Hu23F2G, an Antibody Recognizing the Leukocyte CD11/CD18 Integrin, Reduces Injury in a Rabbit Model of Transient Focal Cerebral Ischemia

Abstract Neutrophils are known to mediate injury in acute ischemic stroke especially during reperfusion. Migration of neutrophils into regions of ischemic injury involves binding to the endothelial cell's intercellular adhesion molecule (ICAM-1) through the leukocyte integrin, CD11/CD18. We studied the potential for neuroprotection with a humanized antibody that binds to and blocks the functions of the CD11/CD18 integrin in a rabbit model of transient focal ischemia. Fifteen New Zealand White rabbits underwent transorbital occlusion of the left middle cerebral, anterior cerebral, and internal carotid arteries using aneurysm clips for 2 h, followed by 6 h of reperfusion. Treatment with a maximally saturating dose (4 mg/kg) of a humanized CD11/CD18 monoclonal antibody (Hu23F2G, ICOS Corp., Bothell, WA) ( n  = 8) or placebo ( n  = 7) was administered 20 min after occlusion and given as a single intravenous bolus.
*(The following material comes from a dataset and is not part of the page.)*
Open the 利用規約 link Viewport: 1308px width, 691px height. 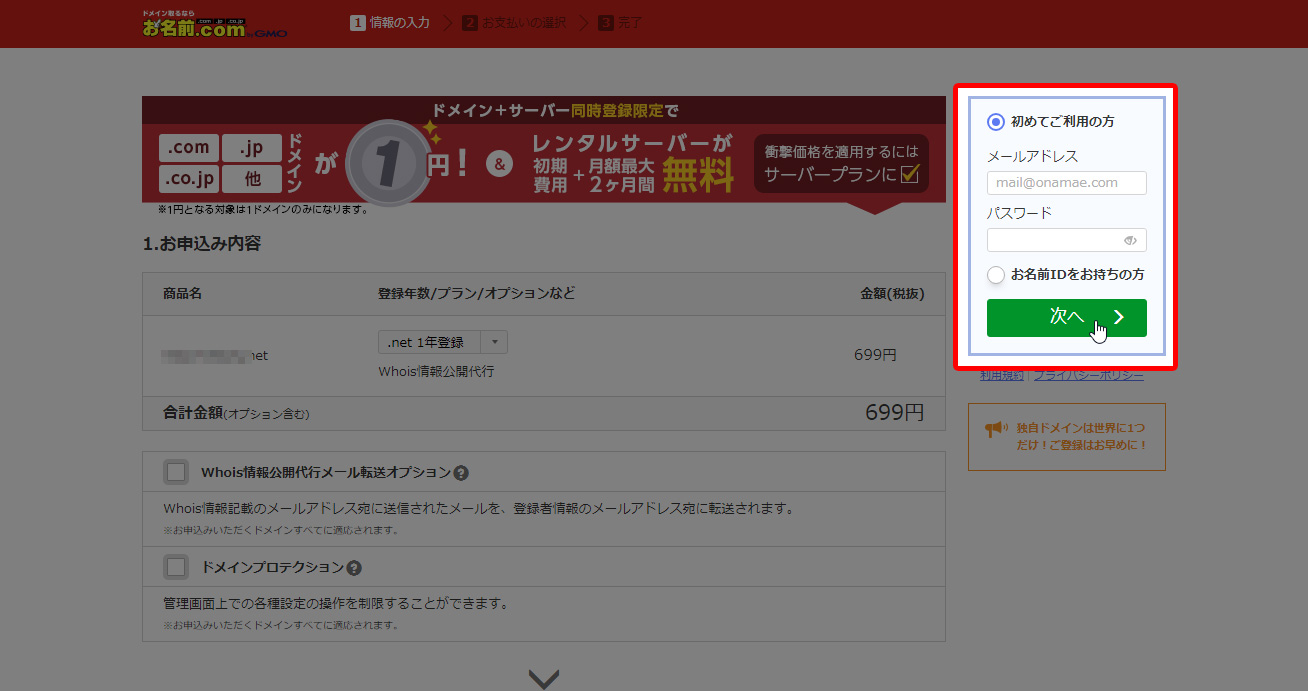(x=1001, y=375)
Hemispheric ischemic neuronal damage (IND) as seen on hematoxylin- and eosin-stained sections was significantly reduced in Hu23F2G-treated animals by 57% (Hu23F2G: 15 ± 6.9%; placebo: 35 ± 5%; mean ± SEM, P t -test). Immunohistochemical staining with neutrophil elastase confirmed the presence of neutrophils within regions of IND in control brains. Treatment with Hu23F2G resulted in marked reduction of neutrophil infiltration. (No. of neutrophils/IND area: Hu23F2G 36.1 ± 36.7 cm −2 , placebo 460.6 ± 101.8 cm −2 , P  = 0.001.) Antagonism of neutrophil migration at the level of the CD11/CD18 integrin reduces ischemic injury in experimental stroke.